The board meets Thursday nights and schedules public hearings several weeks in advance, making March 3 the next available date on the calendar, Budrow said at the hearing on Thursday. But the board opted for a Saturday morning to give them more time to deliberate and to avoid a further continuation.
“It’s important to keep this fresh in everyone’s mind,” Budrow said Monday, adding that she has been “inundated” with additional material.
The turbines at the town’s wastewater treatment facility on Blacksmith Shop Road have been a source of controversy since they were installed. Neighbors have complained about health effects from their operation and have used a number of avenues to try to shut them down, while the town has warned of dire financial consequences should either device be deactivated.

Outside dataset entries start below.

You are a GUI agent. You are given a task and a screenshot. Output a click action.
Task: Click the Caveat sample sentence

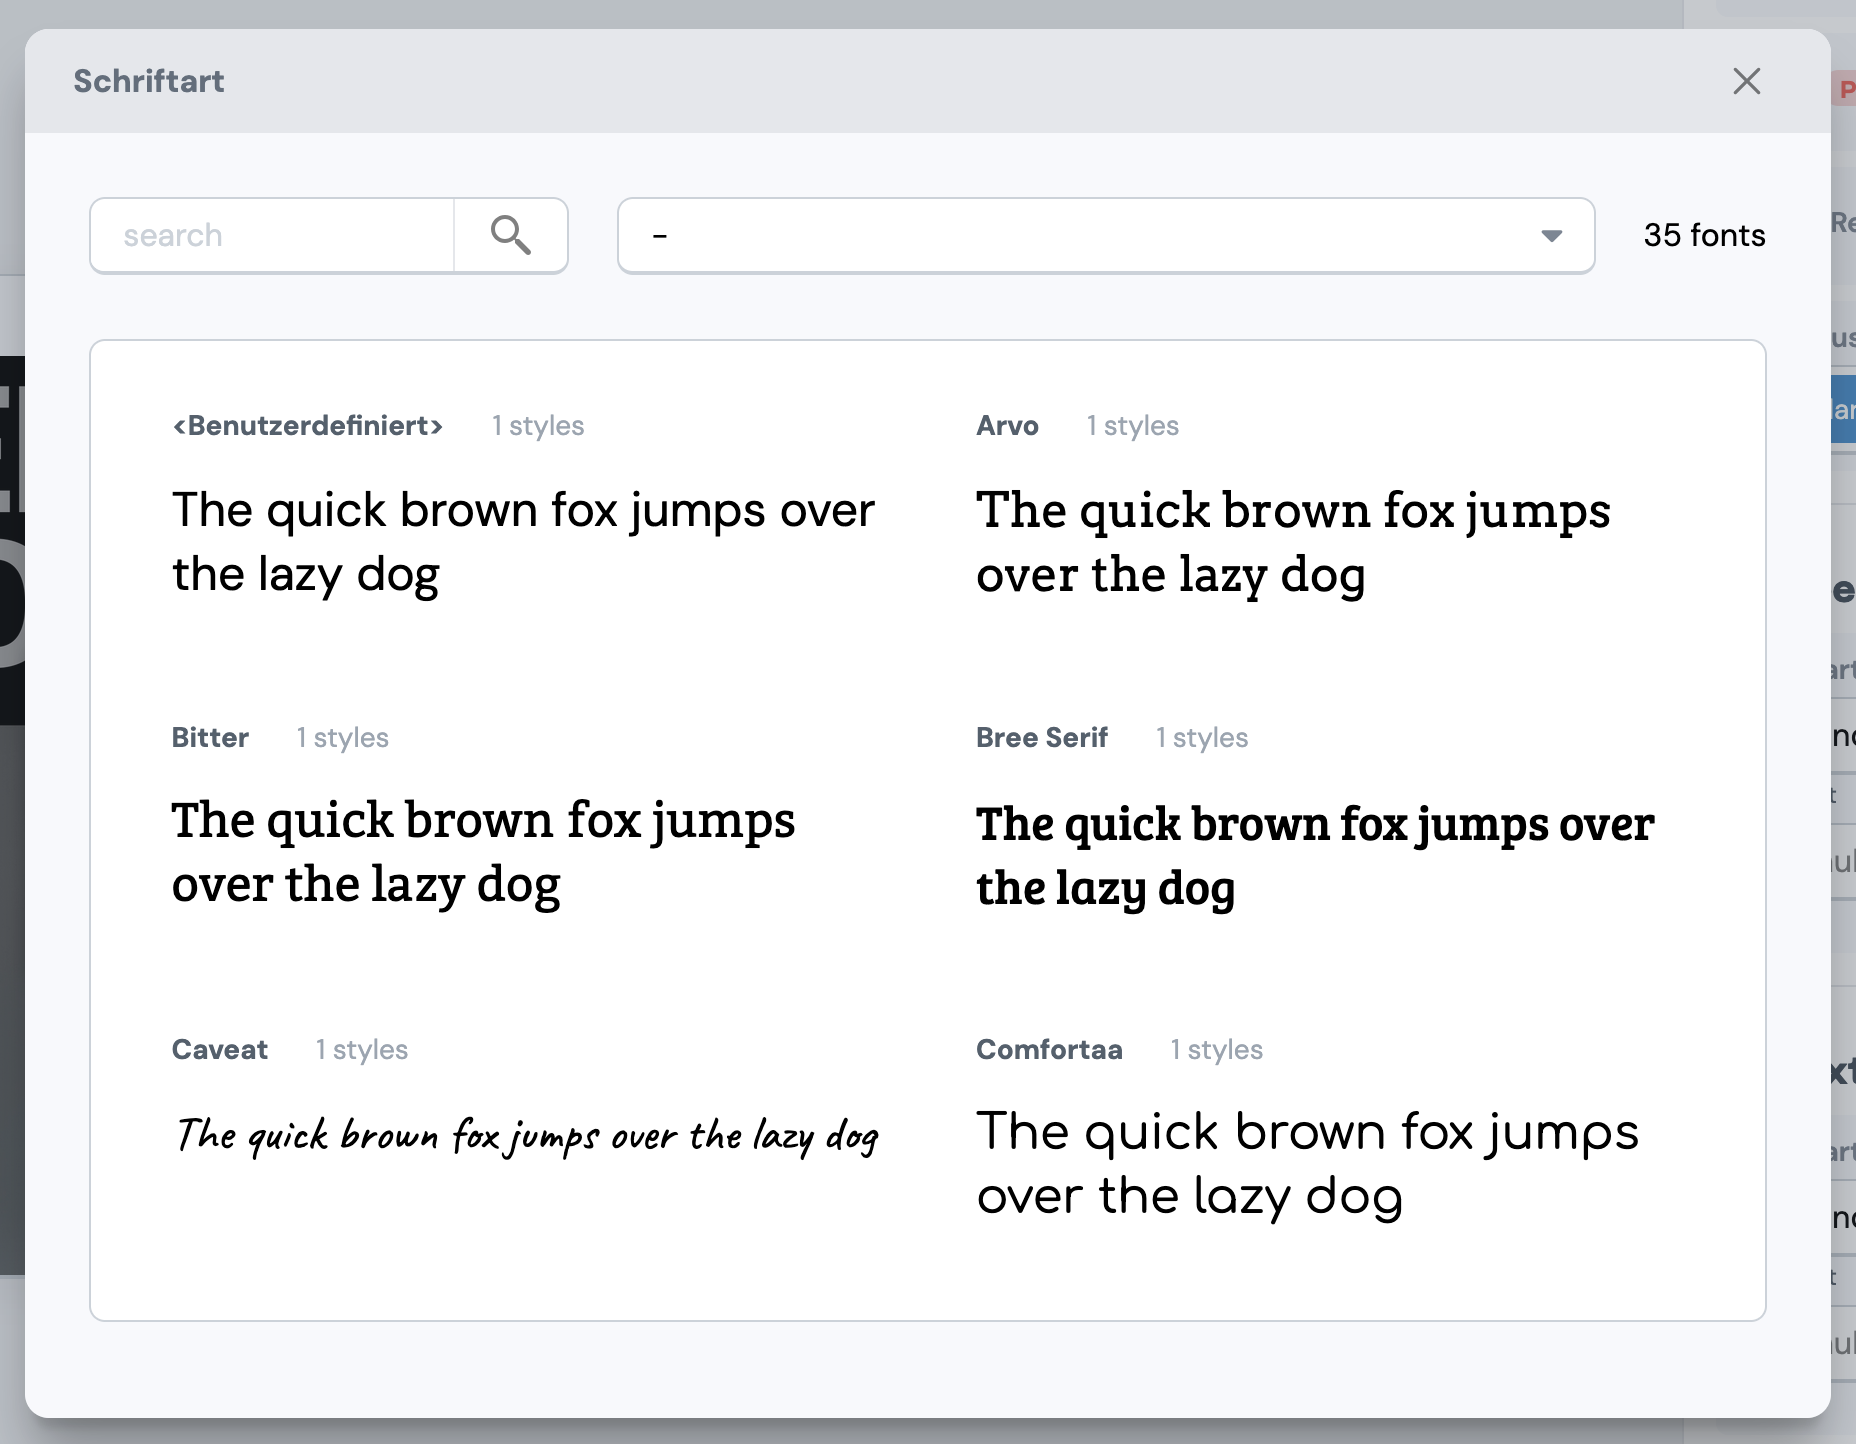pyautogui.click(x=528, y=1135)
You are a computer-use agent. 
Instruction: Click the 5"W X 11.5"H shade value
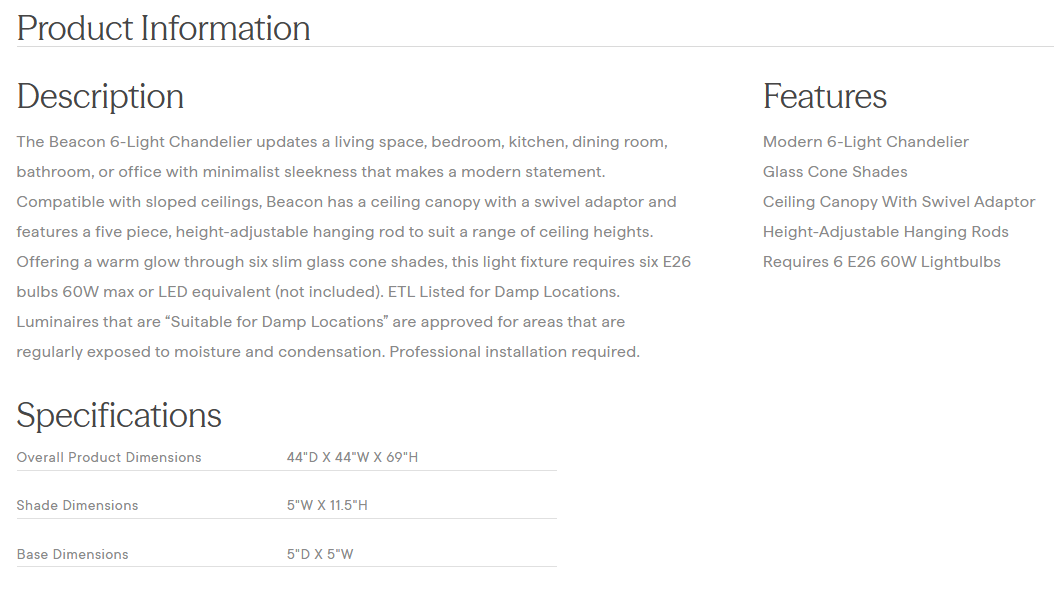(x=327, y=505)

The town is applying for the permit on the 397-foot-tall turbine known as Wind 1 five years after it began spinning, after the state’s Appeals Court ruled last year that the machine, which helps power the treatment plant, should have received a permit before it was constructed. Building Commissioner Eladio Gore had ruled that since the turbines are owned by the town and were installed on town land, zoning laws didn’t apply.

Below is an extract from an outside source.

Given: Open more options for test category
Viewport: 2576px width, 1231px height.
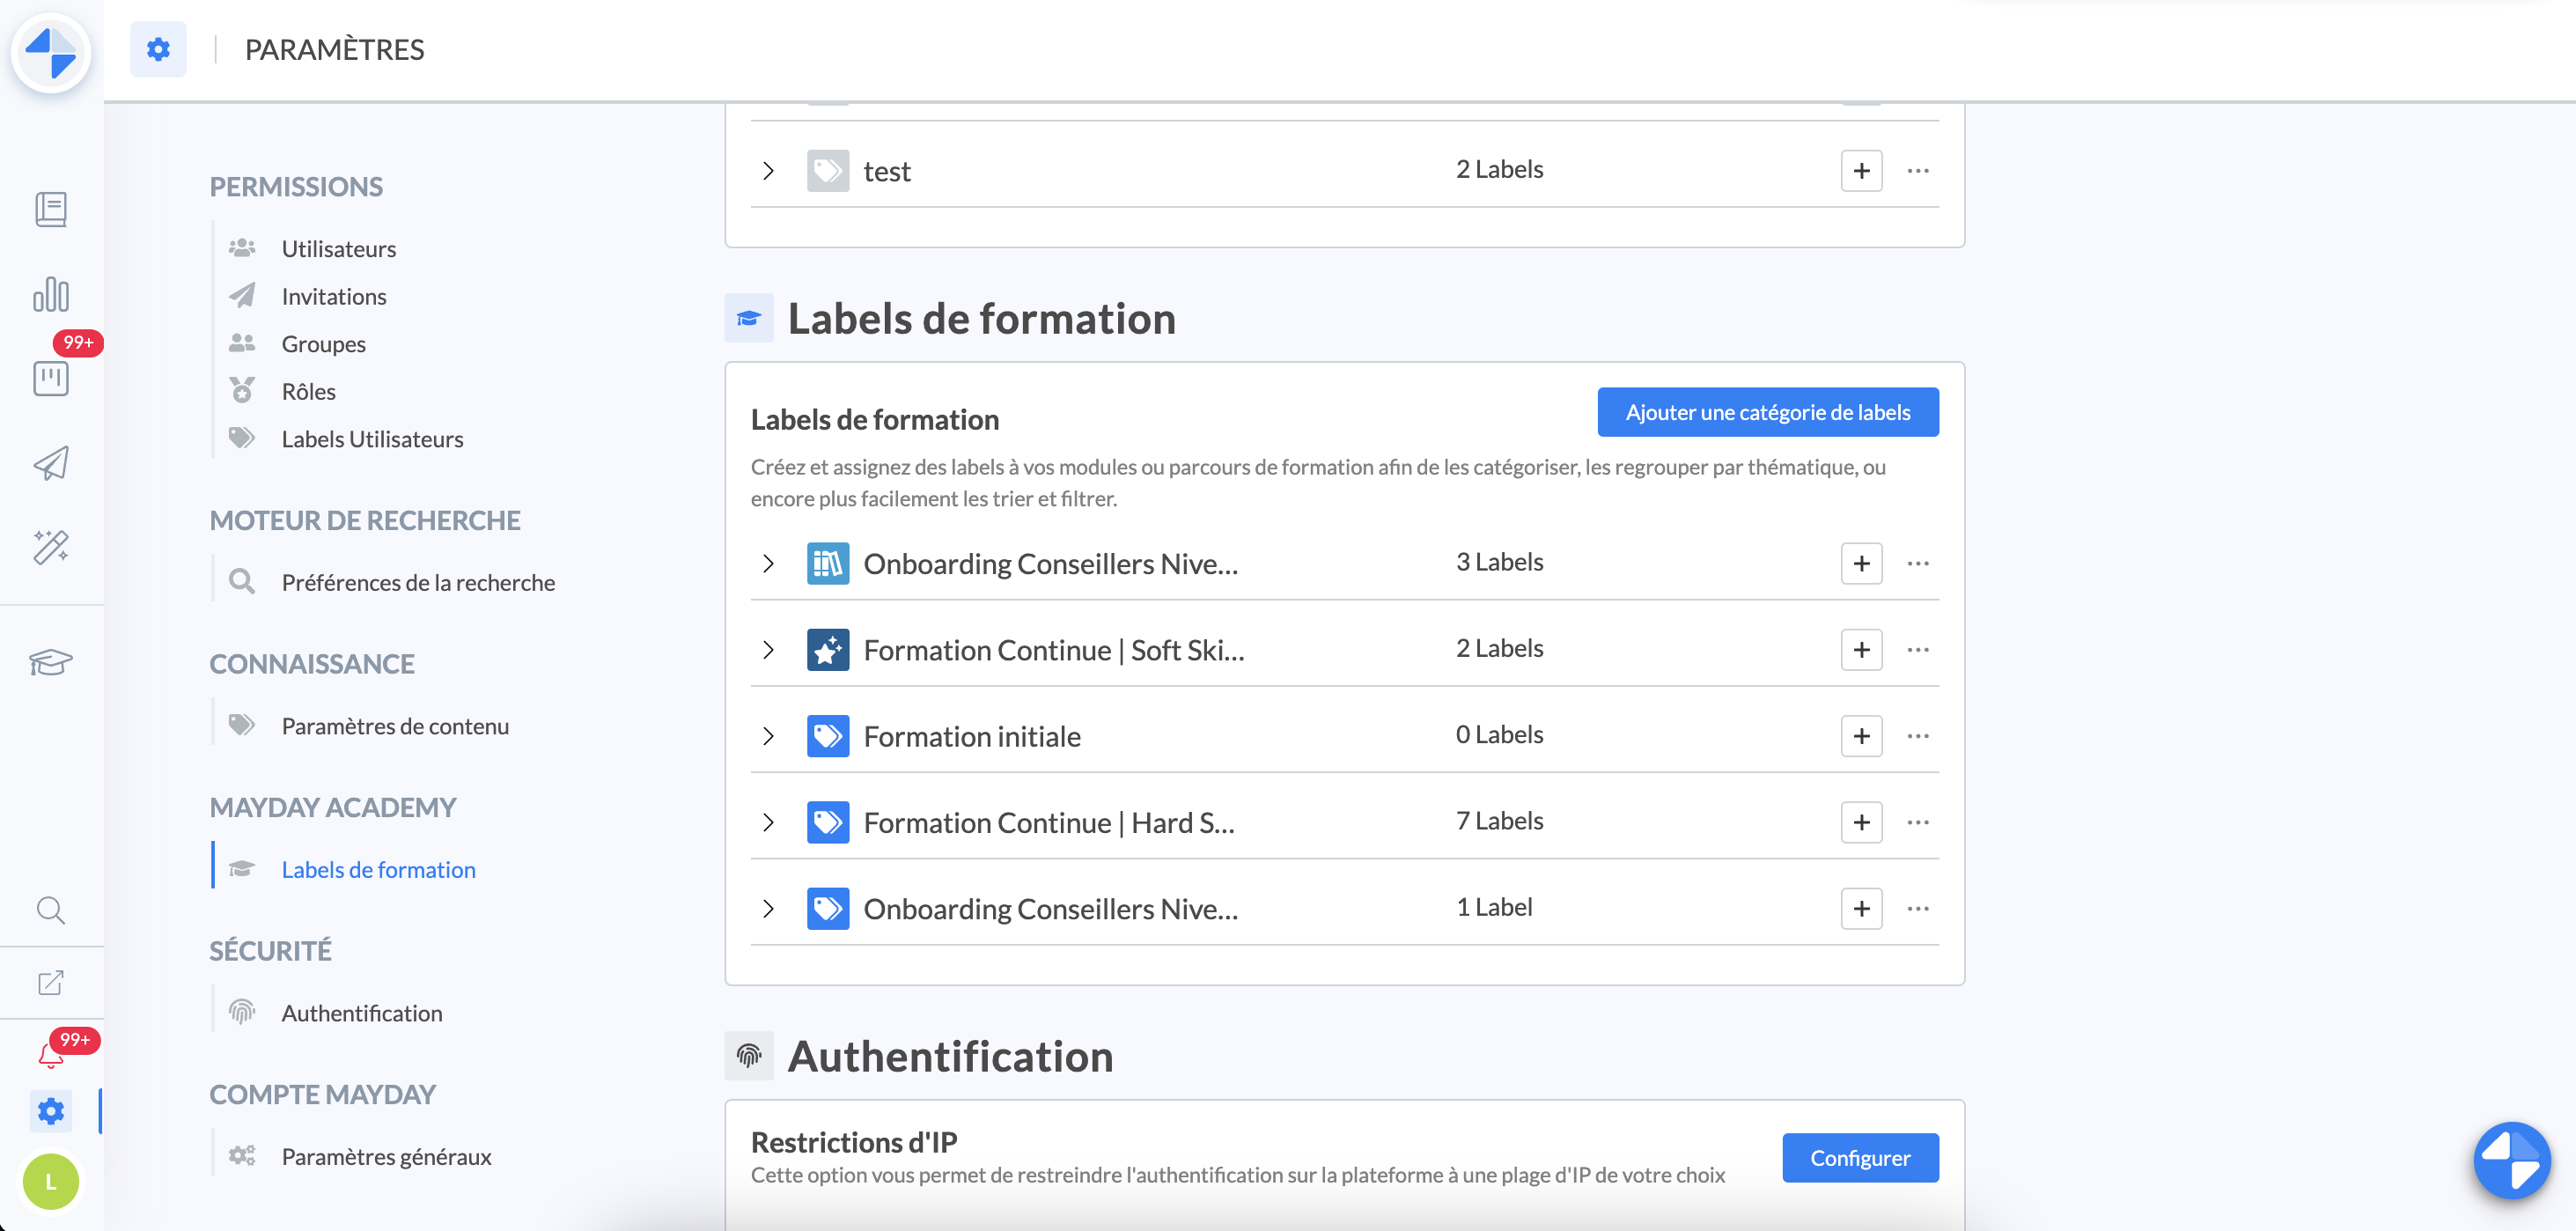Looking at the screenshot, I should 1917,171.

While the special permit application process is under way, Wind 1 is shut down per a cease-and-desist order issued by the zoning board against the town.
Last week, attorneys for the neighbors fighting to shut down both turbines and the town presented their final arguments to the zoning board.
“I’m not looking for two votes to deny. Two votes to deny would be sufficient because a super majority is needed,” said Christopher Senie, one of two lawyers representing neighbors of the turbines. “I’m looking for a consensus. I’m looking for a consensus that we reset wind energy in Massachusetts.”
The Falmouth turbines have caused problems for wind turbine projects across the state, he said, leaving local boards unsure of how to proceed because of concerns over appropriate setbacks for the devices.
“The way out of this mess is not to force Wind 1 into a special permit with conditions that don’t work,” he said.
Diane Tillotson, a Boston lawyer who was hired as special counsel in wind turbine matters for the town, said the turbine’s benefits outweigh its drawbacks, which she said were “relatively minor” and could be controlled.
“This turbine promotes clean energy. It is fiscally and financially economically feasible,” she said. “It reduces carbon and gas emissions. … This board and this town have been very forward thinking at looking at the benefits that can be provided and made very clear decisions to site the turbine and power the wastewater plant with clean, renewable energy.”